Given that investing in property offers little risk exposure in contrast to investing in volatile stocks, it is understandable that people want to learn more about property investment. The common barrier to entry is often the higher cost of purchasing an investment property.
Properties present opportunities to earn more whether you have a short or long-term horizon. You can sell the property at a higher price or transform it into a rental unit to generate a monthly cash flow. The more you diversify your investments, the easier it is to manage the exposure to risks.
Since we all know that property investments require larger funds, it pays to do thorough research and evaluate the properties presented to you so you can maximize the property deals offered around you. It is also recommended to assess each financing option available before deciding on a property investment.

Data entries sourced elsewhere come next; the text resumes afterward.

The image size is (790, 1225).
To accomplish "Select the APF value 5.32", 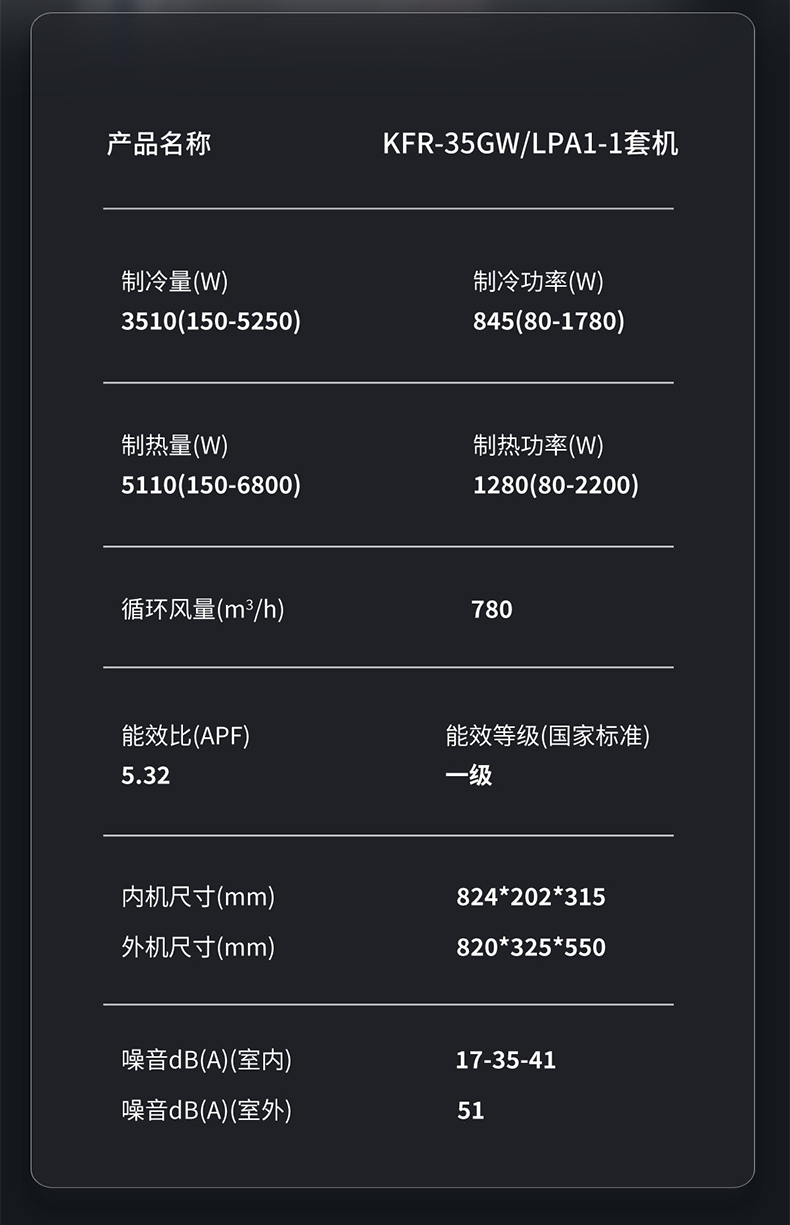I will tap(146, 775).
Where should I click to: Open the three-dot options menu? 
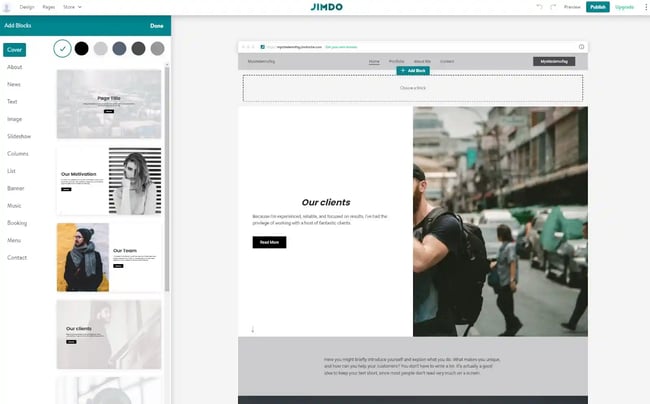(x=645, y=6)
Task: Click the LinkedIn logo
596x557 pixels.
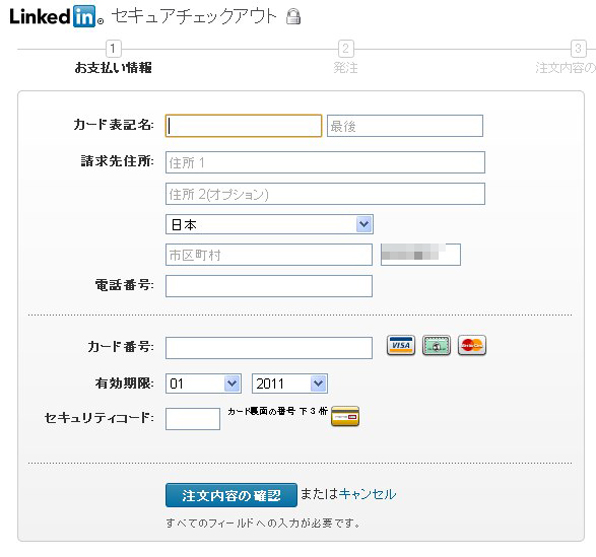Action: (56, 17)
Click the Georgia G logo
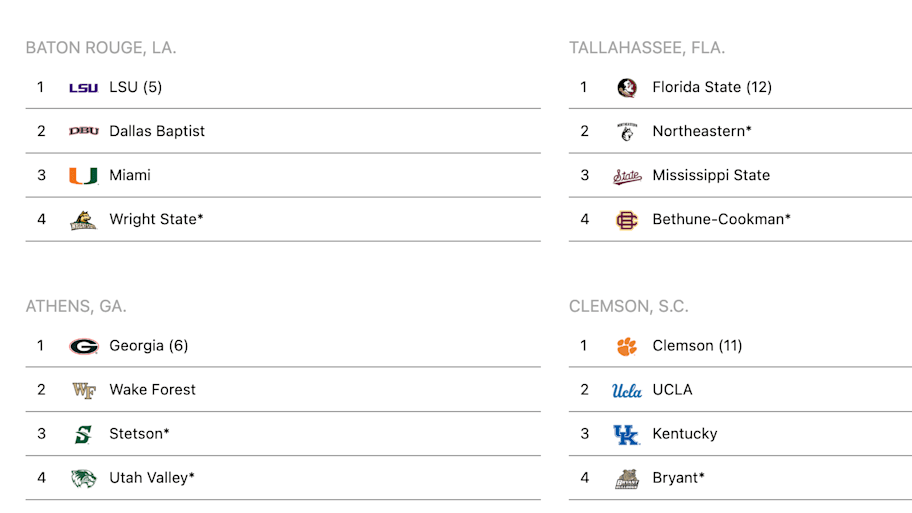Screen dimensions: 912x513 [x=83, y=347]
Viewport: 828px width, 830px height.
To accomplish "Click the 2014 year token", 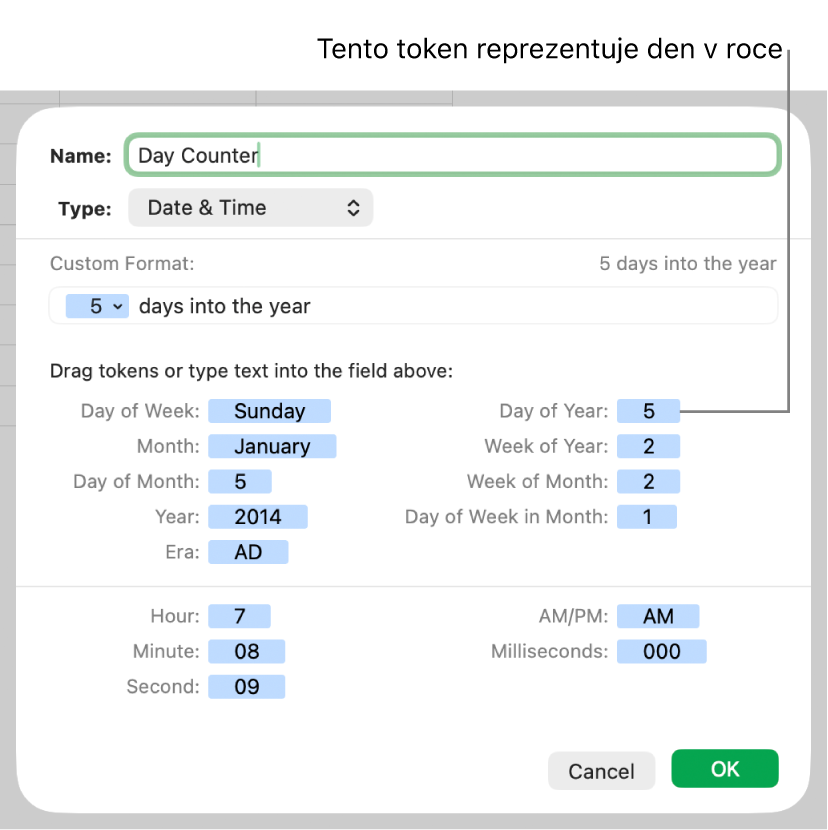I will [258, 516].
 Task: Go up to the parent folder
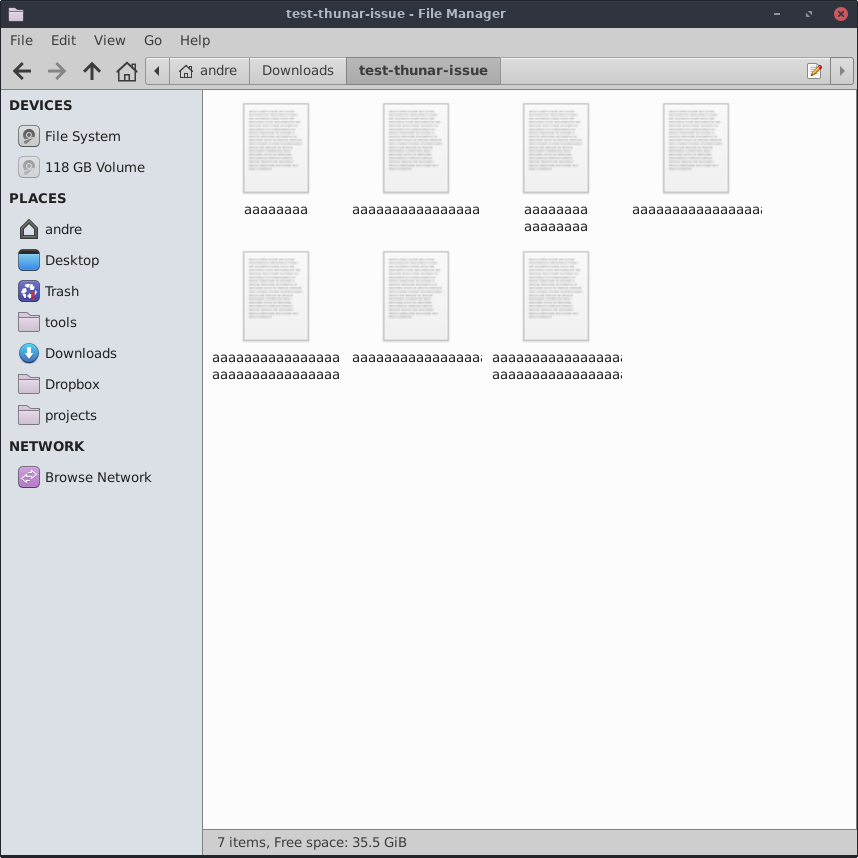[x=92, y=71]
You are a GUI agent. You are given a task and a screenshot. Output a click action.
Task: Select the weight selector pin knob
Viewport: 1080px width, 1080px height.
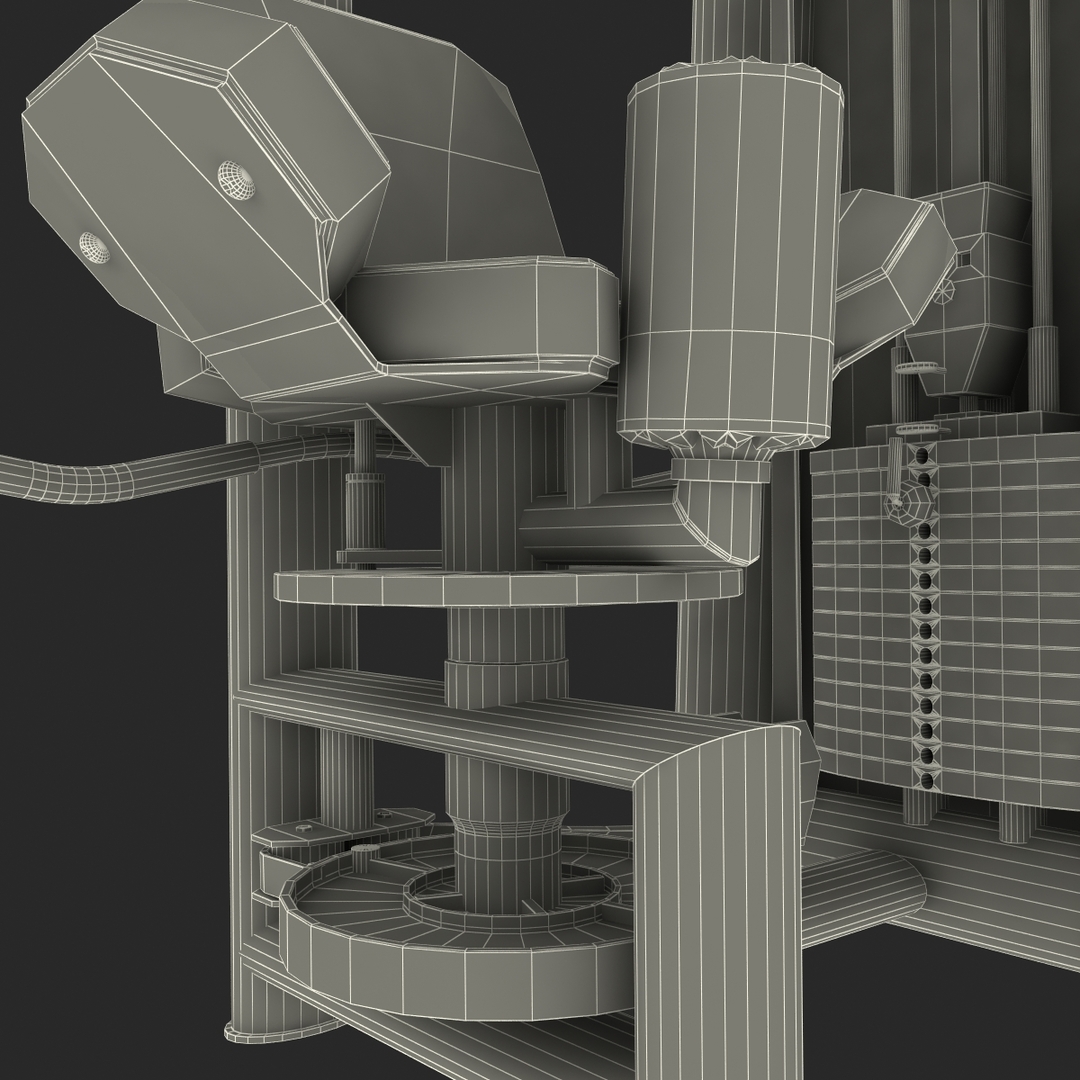(x=907, y=507)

In this guide, Blue Door Realty will help you navigate different alternatives for financing that are accessible, helping you decide which one suits your needs.

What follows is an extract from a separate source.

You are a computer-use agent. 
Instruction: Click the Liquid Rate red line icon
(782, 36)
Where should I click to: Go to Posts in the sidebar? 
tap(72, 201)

What Are the Different Kinds of Loans and How Does Each Work?
Conventional Bank Loans
When you are a residential homeowner, you may be familiar with conventional financing. It is not government-backed and requires residents to make a 20% downpayment of the total price of a property. However, some lenders may accept less than 20% if you have excellent credit and income.

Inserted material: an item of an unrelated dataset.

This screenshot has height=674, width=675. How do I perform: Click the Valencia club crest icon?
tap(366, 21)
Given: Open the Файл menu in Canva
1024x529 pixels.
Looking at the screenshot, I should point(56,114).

The rule changes when it comes to financing an investment unit. Lenders may require you to place a 30% down payment. Investors with satisfactory credit scores and credit history can easily get approved and access a good rate.
Borrowers must prove they can meet the monthly payment obligations, especially if they are currently paying for another mortgaged property.
Hard Money Loans
Investors can also consider a hard money loan if they plan to buy and sell a property for the short term. Hard money loans are not ideal for long-term property investors since the interest rates can be high compared to other means of financing.
The upside of hard money loans over other regular loans available is that they won’t require a ton of paperwork to submit. Another is that a lender focuses more on how much profit a piece of real estate brings in rather than the income and credit history of the buyer.
Meanwhile, there are downsides to hard money loans as well. The interest can be steep and the terms are shorter. In addition, loan-related fees can also run high and the loan must be paid back in less than a year.
Private Money Loans
When you seek financing from an individual, such as a friend or relative, this is known as a private loan.
Building your real estate investment network can lead to finding private money lenders, especially if you participate in local property investment gatherings, which draw in people willing to lend you enough capital to acquire an investment property.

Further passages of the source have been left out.